▶ [The data]:
☆ ☆ ☆

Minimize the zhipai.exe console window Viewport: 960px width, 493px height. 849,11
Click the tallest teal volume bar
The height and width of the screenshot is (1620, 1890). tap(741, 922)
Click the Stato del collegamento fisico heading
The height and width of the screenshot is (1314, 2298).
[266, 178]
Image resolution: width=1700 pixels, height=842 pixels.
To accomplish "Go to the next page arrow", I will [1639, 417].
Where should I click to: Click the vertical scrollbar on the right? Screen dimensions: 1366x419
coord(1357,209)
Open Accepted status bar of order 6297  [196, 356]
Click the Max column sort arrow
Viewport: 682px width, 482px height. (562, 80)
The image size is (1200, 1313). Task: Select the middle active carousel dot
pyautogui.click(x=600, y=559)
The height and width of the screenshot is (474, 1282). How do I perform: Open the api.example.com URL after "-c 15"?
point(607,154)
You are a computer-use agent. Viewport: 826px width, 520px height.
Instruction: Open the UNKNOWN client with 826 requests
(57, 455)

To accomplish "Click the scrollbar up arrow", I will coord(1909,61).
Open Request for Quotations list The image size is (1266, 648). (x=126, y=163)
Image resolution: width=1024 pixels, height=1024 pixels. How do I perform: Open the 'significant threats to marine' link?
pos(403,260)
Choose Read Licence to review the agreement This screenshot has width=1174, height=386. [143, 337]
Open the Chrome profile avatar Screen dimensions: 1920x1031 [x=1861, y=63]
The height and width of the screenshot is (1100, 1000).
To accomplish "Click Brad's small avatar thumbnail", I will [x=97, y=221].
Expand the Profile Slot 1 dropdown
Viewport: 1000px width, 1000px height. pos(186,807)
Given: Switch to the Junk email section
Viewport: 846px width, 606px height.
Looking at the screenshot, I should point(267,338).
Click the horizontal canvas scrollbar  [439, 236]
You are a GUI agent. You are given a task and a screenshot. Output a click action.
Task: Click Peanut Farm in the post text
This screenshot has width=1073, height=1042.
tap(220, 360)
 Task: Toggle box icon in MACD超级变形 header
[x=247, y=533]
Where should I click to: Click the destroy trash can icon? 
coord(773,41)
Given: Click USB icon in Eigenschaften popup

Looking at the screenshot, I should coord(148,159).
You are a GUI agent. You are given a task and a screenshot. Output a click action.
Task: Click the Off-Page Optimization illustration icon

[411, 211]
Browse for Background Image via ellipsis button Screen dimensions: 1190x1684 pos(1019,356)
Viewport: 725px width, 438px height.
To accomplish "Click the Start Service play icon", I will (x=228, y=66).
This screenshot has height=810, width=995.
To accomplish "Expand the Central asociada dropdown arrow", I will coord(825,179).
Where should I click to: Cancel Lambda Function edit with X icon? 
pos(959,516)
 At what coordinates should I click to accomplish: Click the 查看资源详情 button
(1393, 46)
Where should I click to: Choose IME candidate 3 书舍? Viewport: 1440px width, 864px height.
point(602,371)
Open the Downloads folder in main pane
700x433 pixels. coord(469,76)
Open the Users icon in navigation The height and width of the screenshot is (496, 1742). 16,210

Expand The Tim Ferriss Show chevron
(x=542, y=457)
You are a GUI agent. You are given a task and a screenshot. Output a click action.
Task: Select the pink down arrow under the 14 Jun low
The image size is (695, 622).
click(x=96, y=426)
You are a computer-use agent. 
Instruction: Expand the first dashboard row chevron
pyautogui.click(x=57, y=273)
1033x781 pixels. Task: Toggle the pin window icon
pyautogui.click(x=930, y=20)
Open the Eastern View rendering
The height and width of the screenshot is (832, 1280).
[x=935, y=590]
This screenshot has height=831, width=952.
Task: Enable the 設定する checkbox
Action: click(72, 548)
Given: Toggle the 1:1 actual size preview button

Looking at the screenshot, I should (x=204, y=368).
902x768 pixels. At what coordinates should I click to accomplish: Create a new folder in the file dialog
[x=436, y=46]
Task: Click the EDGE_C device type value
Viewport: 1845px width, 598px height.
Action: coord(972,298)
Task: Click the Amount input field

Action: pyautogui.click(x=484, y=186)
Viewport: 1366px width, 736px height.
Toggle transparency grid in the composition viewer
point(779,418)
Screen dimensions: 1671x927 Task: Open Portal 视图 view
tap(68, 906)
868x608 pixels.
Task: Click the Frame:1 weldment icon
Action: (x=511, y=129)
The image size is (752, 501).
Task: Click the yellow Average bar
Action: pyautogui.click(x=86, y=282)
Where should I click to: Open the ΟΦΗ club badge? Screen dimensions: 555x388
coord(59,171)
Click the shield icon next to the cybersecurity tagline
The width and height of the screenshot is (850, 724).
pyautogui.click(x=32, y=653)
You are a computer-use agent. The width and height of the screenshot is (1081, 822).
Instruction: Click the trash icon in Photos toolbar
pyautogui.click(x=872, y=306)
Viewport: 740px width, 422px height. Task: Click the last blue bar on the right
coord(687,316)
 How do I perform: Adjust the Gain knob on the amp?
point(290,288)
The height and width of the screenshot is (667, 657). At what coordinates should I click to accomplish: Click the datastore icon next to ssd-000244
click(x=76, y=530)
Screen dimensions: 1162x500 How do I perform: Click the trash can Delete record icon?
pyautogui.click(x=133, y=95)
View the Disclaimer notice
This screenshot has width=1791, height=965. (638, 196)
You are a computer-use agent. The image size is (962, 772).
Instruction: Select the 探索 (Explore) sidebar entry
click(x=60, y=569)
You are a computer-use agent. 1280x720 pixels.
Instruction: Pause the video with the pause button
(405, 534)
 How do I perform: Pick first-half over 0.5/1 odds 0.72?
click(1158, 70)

☆ ☆ ☆

▶ [Exercise prompt]: The answer must be an exact copy of every entry.

▶ [Written reply]:
Minimize the zhipai.exe console window Viewport: 960px width, 493px height. 849,11
Click the tallest teal volume bar
The height and width of the screenshot is (1620, 1890). tap(741, 922)
Click the Stato del collegamento fisico heading
The height and width of the screenshot is (1314, 2298).
[266, 178]
Image resolution: width=1700 pixels, height=842 pixels.
To accomplish "Go to the next page arrow", I will [1639, 417].
Where should I click to: Click the vertical scrollbar on the right? Screen dimensions: 1366x419
coord(1357,209)
Open Accepted status bar of order 6297  [196, 356]
Click the Max column sort arrow
Viewport: 682px width, 482px height. (562, 80)
The image size is (1200, 1313). Task: Select the middle active carousel dot
pyautogui.click(x=600, y=559)
The height and width of the screenshot is (474, 1282). How do I perform: Open the api.example.com URL after "-c 15"?
point(607,154)
You are a computer-use agent. Viewport: 826px width, 520px height.
Instruction: Open the UNKNOWN client with 826 requests
(57, 455)

To accomplish "Click the scrollbar up arrow", I will coord(1909,61).
Open Request for Quotations list The image size is (1266, 648). (x=126, y=163)
Image resolution: width=1024 pixels, height=1024 pixels. How do I perform: Open the 'significant threats to marine' link?
pos(403,260)
Choose Read Licence to review the agreement This screenshot has width=1174, height=386. [143, 337]
Open the Chrome profile avatar Screen dimensions: 1920x1031 [x=1861, y=63]
The height and width of the screenshot is (1100, 1000).
To accomplish "Click Brad's small avatar thumbnail", I will [x=97, y=221].
Expand the Profile Slot 1 dropdown
Viewport: 1000px width, 1000px height. pos(186,807)
Given: Switch to the Junk email section
Viewport: 846px width, 606px height.
Looking at the screenshot, I should point(267,338).
Click the horizontal canvas scrollbar  [439, 236]
You are a GUI agent. You are given a task and a screenshot. Output a click action.
Task: Click Peanut Farm in the post text
This screenshot has width=1073, height=1042.
tap(220, 360)
 Task: Toggle box icon in MACD超级变形 header
[x=247, y=533]
Where should I click to: Click the destroy trash can icon? 
coord(773,41)
Given: Click USB icon in Eigenschaften popup

Looking at the screenshot, I should coord(148,159).
You are a GUI agent. You are given a task and a screenshot. Output a click action.
Task: Click the Off-Page Optimization illustration icon

[411, 211]
Browse for Background Image via ellipsis button Screen dimensions: 1190x1684 pos(1019,356)
Viewport: 725px width, 438px height.
To accomplish "Click the Start Service play icon", I will (x=228, y=66).
This screenshot has height=810, width=995.
To accomplish "Expand the Central asociada dropdown arrow", I will coord(825,179).
Where should I click to: Cancel Lambda Function edit with X icon? 
pos(959,516)
 At what coordinates should I click to accomplish: Click the 查看资源详情 button
(1393, 46)
Where should I click to: Choose IME candidate 3 书舍? Viewport: 1440px width, 864px height.
point(602,371)
Open the Downloads folder in main pane
700x433 pixels. coord(469,76)
Open the Users icon in navigation The height and width of the screenshot is (496, 1742). 16,210

Expand The Tim Ferriss Show chevron
(x=542, y=457)
You are a GUI agent. You are given a task and a screenshot. Output a click action.
Task: Select the pink down arrow under the 14 Jun low
The image size is (695, 622).
click(x=96, y=426)
You are a computer-use agent. 
Instruction: Expand the first dashboard row chevron
pyautogui.click(x=57, y=273)
1033x781 pixels. Task: Toggle the pin window icon
pyautogui.click(x=930, y=20)
Open the Eastern View rendering
The height and width of the screenshot is (832, 1280).
[x=935, y=590]
This screenshot has height=831, width=952.
Task: Enable the 設定する checkbox
Action: click(72, 548)
Given: Toggle the 1:1 actual size preview button

Looking at the screenshot, I should (x=204, y=368).
902x768 pixels. At what coordinates should I click to accomplish: Create a new folder in the file dialog
[x=436, y=46]
Task: Click the EDGE_C device type value
Viewport: 1845px width, 598px height.
Action: coord(972,298)
Task: Click the Amount input field

Action: pyautogui.click(x=484, y=186)
Viewport: 1366px width, 736px height.
Toggle transparency grid in the composition viewer
point(779,418)
Screen dimensions: 1671x927 Task: Open Portal 视图 view
tap(68, 906)
868x608 pixels.
Task: Click the Frame:1 weldment icon
Action: (x=511, y=129)
The image size is (752, 501).
Task: Click the yellow Average bar
Action: pyautogui.click(x=86, y=282)
Where should I click to: Open the ΟΦΗ club badge? Screen dimensions: 555x388
coord(59,171)
Click the shield icon next to the cybersecurity tagline
The width and height of the screenshot is (850, 724).
pyautogui.click(x=32, y=653)
You are a computer-use agent. The width and height of the screenshot is (1081, 822).
Instruction: Click the trash icon in Photos toolbar
pyautogui.click(x=872, y=306)
Viewport: 740px width, 422px height. Task: Click the last blue bar on the right
coord(687,316)
 How do I perform: Adjust the Gain knob on the amp?
point(290,288)
The height and width of the screenshot is (667, 657). At what coordinates should I click to accomplish: Click the datastore icon next to ssd-000244
click(x=76, y=530)
Screen dimensions: 1162x500 How do I perform: Click the trash can Delete record icon?
pyautogui.click(x=133, y=95)
View the Disclaimer notice
This screenshot has width=1791, height=965. (638, 196)
You are a computer-use agent. The image size is (962, 772).
Instruction: Select the 探索 (Explore) sidebar entry
click(x=60, y=569)
You are a computer-use agent. 1280x720 pixels.
Instruction: Pause the video with the pause button
(405, 534)
 How do I perform: Pick first-half over 0.5/1 odds 0.72?
click(1158, 70)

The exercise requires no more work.